◆ Assignment ◆
Rewrite all of the data below, replacing every occurrence of "Identify the location of" with "Determine the position of" and leaving everything else unchanged.

Saved data entries:
'''

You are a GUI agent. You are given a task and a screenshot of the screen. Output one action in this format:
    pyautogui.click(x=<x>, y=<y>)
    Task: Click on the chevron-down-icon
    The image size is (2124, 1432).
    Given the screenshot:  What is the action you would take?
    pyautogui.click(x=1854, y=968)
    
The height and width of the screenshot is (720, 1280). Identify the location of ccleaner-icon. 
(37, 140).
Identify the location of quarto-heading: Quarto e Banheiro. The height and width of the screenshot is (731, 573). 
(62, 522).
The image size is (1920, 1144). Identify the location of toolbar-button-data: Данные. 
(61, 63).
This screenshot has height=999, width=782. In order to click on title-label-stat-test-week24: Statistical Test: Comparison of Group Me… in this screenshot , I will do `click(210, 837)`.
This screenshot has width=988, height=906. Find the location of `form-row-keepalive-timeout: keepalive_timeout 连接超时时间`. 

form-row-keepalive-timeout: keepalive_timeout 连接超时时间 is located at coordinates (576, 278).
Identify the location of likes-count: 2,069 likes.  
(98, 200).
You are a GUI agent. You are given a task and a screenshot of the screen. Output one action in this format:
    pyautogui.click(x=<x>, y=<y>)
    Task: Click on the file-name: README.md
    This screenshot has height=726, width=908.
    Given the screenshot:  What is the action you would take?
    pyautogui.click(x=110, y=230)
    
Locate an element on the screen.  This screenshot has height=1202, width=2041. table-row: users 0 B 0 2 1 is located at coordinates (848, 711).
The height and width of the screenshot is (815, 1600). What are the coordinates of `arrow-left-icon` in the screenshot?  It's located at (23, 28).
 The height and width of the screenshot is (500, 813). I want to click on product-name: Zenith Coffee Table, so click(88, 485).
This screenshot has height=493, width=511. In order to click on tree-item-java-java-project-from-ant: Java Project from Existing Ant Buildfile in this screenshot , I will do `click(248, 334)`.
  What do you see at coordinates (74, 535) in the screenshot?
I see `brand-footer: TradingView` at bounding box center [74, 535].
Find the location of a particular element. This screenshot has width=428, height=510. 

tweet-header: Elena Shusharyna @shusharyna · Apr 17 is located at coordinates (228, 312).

'''

◆ Task response ◆
You are a GUI agent. You are given a task and a screenshot of the screen. Output one action in this format:
    pyautogui.click(x=<x>, y=<y>)
    Task: Click on the chevron-down-icon
    The image size is (2124, 1432).
    Given the screenshot:  What is the action you would take?
    pyautogui.click(x=1854, y=968)
    
The height and width of the screenshot is (720, 1280). Determine the position of ccleaner-icon. 
(37, 140).
Determine the position of quarto-heading: Quarto e Banheiro. The height and width of the screenshot is (731, 573). 
(62, 522).
The image size is (1920, 1144). Determine the position of toolbar-button-data: Данные. 
(61, 63).
This screenshot has height=999, width=782. In order to click on title-label-stat-test-week24: Statistical Test: Comparison of Group Me… in this screenshot , I will do `click(210, 837)`.
This screenshot has width=988, height=906. Find the location of `form-row-keepalive-timeout: keepalive_timeout 连接超时时间`. 

form-row-keepalive-timeout: keepalive_timeout 连接超时时间 is located at coordinates (576, 278).
Determine the position of likes-count: 2,069 likes.  
(98, 200).
You are a GUI agent. You are given a task and a screenshot of the screen. Output one action in this format:
    pyautogui.click(x=<x>, y=<y>)
    Task: Click on the file-name: README.md
    This screenshot has height=726, width=908.
    Given the screenshot:  What is the action you would take?
    pyautogui.click(x=110, y=230)
    
Locate an element on the screen.  This screenshot has height=1202, width=2041. table-row: users 0 B 0 2 1 is located at coordinates (848, 711).
The height and width of the screenshot is (815, 1600). What are the coordinates of `arrow-left-icon` in the screenshot?  It's located at (23, 28).
 The height and width of the screenshot is (500, 813). I want to click on product-name: Zenith Coffee Table, so click(88, 485).
This screenshot has height=493, width=511. In order to click on tree-item-java-java-project-from-ant: Java Project from Existing Ant Buildfile in this screenshot , I will do `click(248, 334)`.
  What do you see at coordinates (74, 535) in the screenshot?
I see `brand-footer: TradingView` at bounding box center [74, 535].
Find the location of a particular element. This screenshot has width=428, height=510. 

tweet-header: Elena Shusharyna @shusharyna · Apr 17 is located at coordinates (228, 312).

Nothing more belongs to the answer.